During next week’s DojoCon Netherlands, the annual conference of the Dutch CoderDojo community, Felienne Hermans will be one of the keynote speakers (I’m one of others). Preparing for the conference I looked at the other speakers, and Felienne’s twitter stream ( pointed to her presentation at R Studion Conference 2019 early this year. It’s just under an hour long, but I watched it with pleasure.
The hand drawn slides are cool (can’t imagine the time that went into it, or at least the time I’d need for something like that.), and so is the story, about how to teach (children) programming.
Starting from the quote ‘Morning boys, how’s the water?‘, she says in contrast to e.g. reading, we don’t know much of anything about teaching programming. There’s no body of work (which is what she’s now building at Leiden University).

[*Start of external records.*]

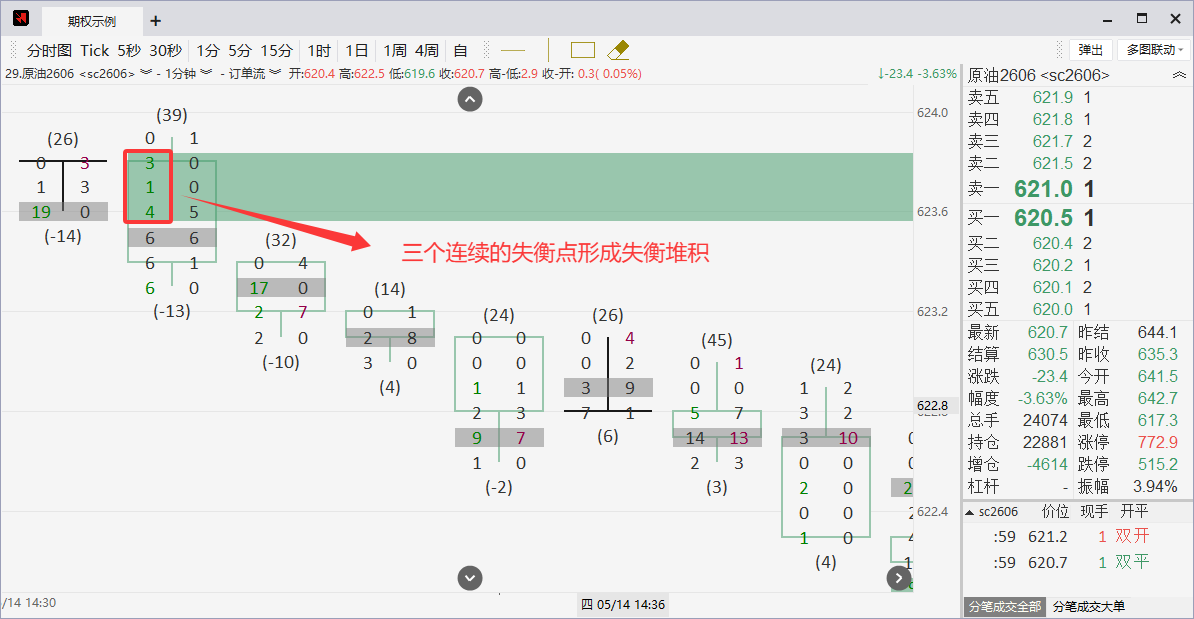Click the round down-arrow button below chart
This screenshot has width=1194, height=619.
pos(470,578)
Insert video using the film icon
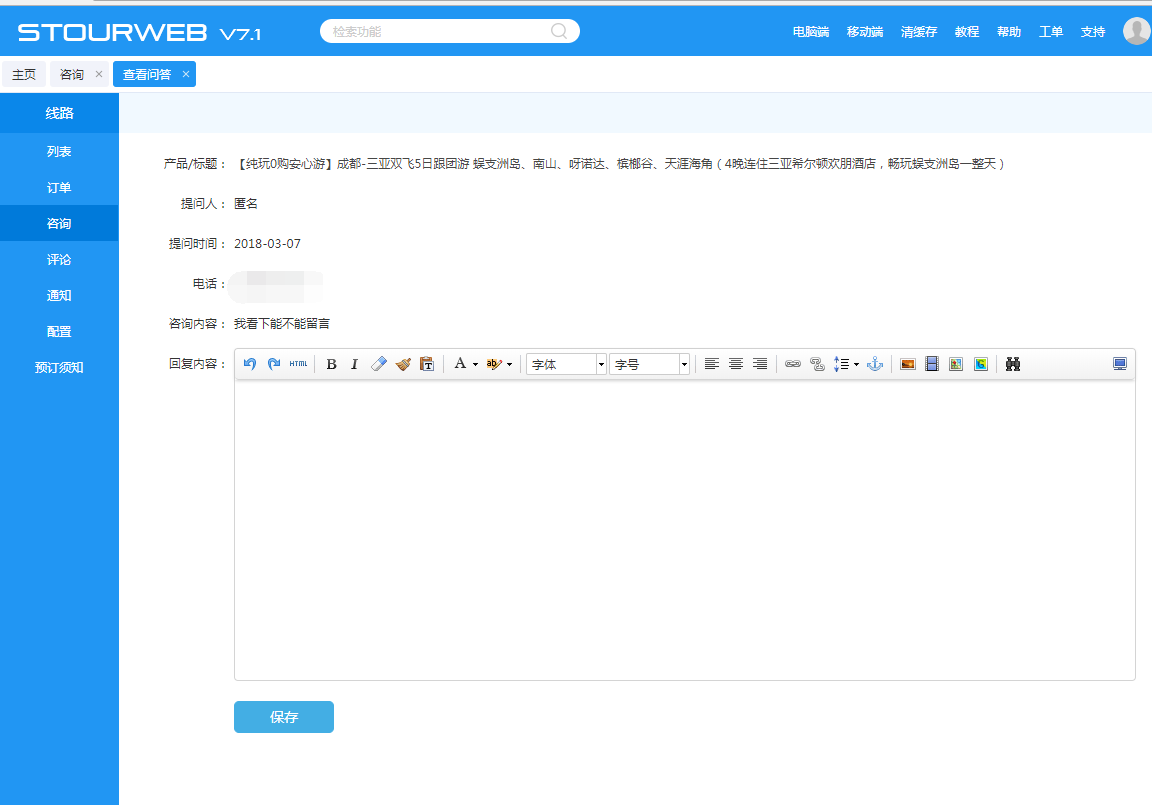Image resolution: width=1152 pixels, height=805 pixels. (x=932, y=364)
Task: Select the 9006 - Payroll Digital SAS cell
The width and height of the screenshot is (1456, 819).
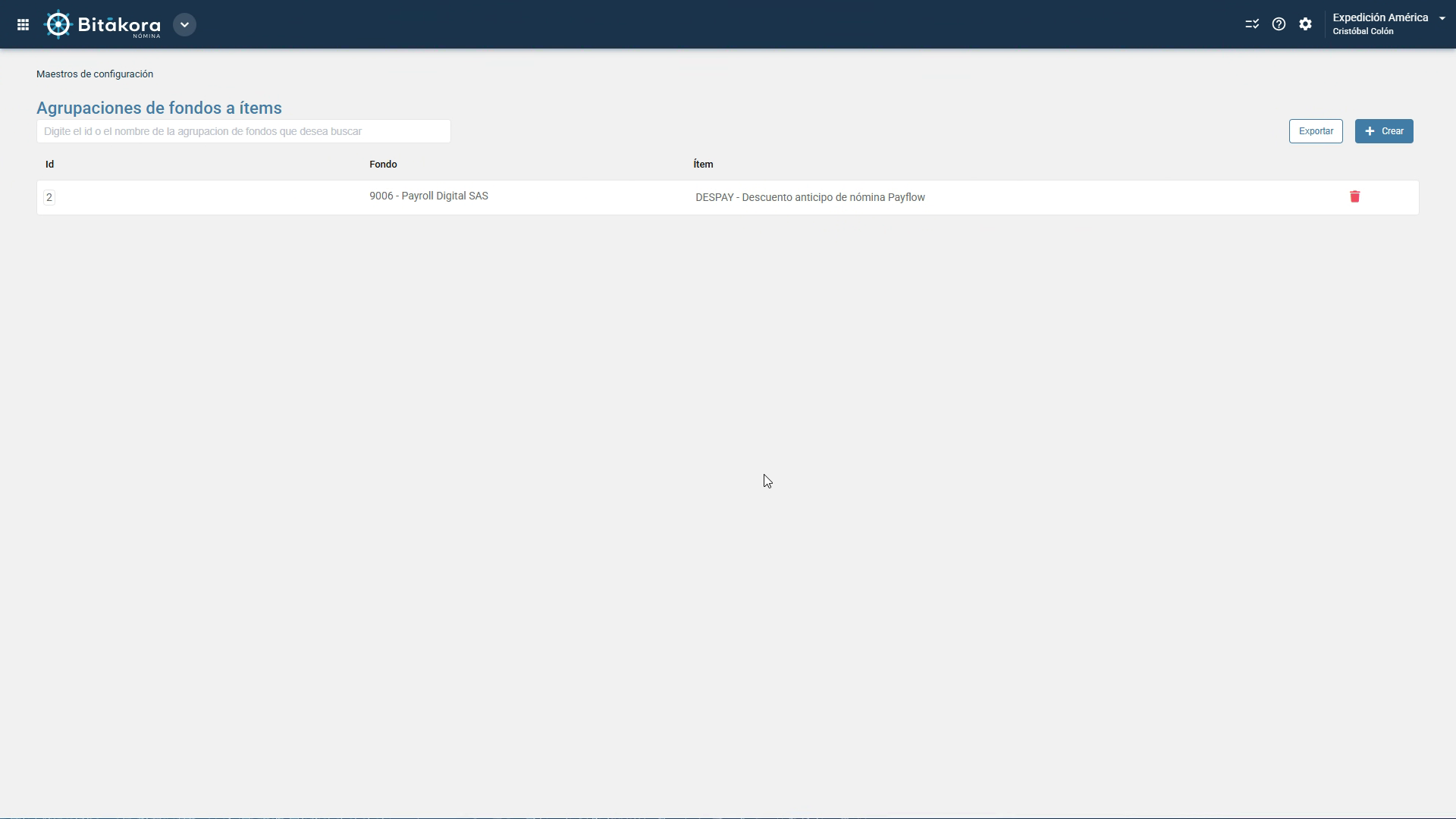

- That the way many of us acquired our own tech skills strongly shapes the assumptions about learning to code. Many people growing up in the 70s and 80s learned to work with computers by spending endless hours behind the keyboard, without parental oversight or guidance from knowledgeable adults. I definitely fall in this category too.
- That those experiences covertly influence the way the field thinks about teaching coding, where exploration and getting stuck and unstuck on your own is the way to go.
- Research of children learning Scratch suggests however that there are many drop-outs that way, that the acquired skill level flattens out quickly, and that there’s no efficiency gain visible in consequent activities of the children involved.
- Her research shows that age-old reading teaching tactics such as vocalisation and repeating out loud do work and show consistent results. And that tests work well too. Not to grade children, but to find out as a teacher where you are at.
- Oh, and that creating applications in Excel is real programming too. Don’t say, or let people say, that some form of something isn’t real work / the real thing.
I feel vindicated by that last point (made early in the keynote) 😀 My meanest programming feat still is building the first intranet (2001/2) of my then employer by hand from scratch using the browser as a window on / to interact with Excel, the folder structure on the shared drives, and back-office systems like time writing, and having the browser grab stuff from Excel files. It was a jumble of HTML, Perl, Visual Basic, and Excel formulas, but it worked and helped cut significant time out of quality assurance processes and made things like starting a new project way easier and actually helpful for my colleagues, instead of being dreary bureaucracy for them. I’d never call myself a real programmer. But it was real programming. Even the tiniest little bits, like yesterday’s simple hack, are real.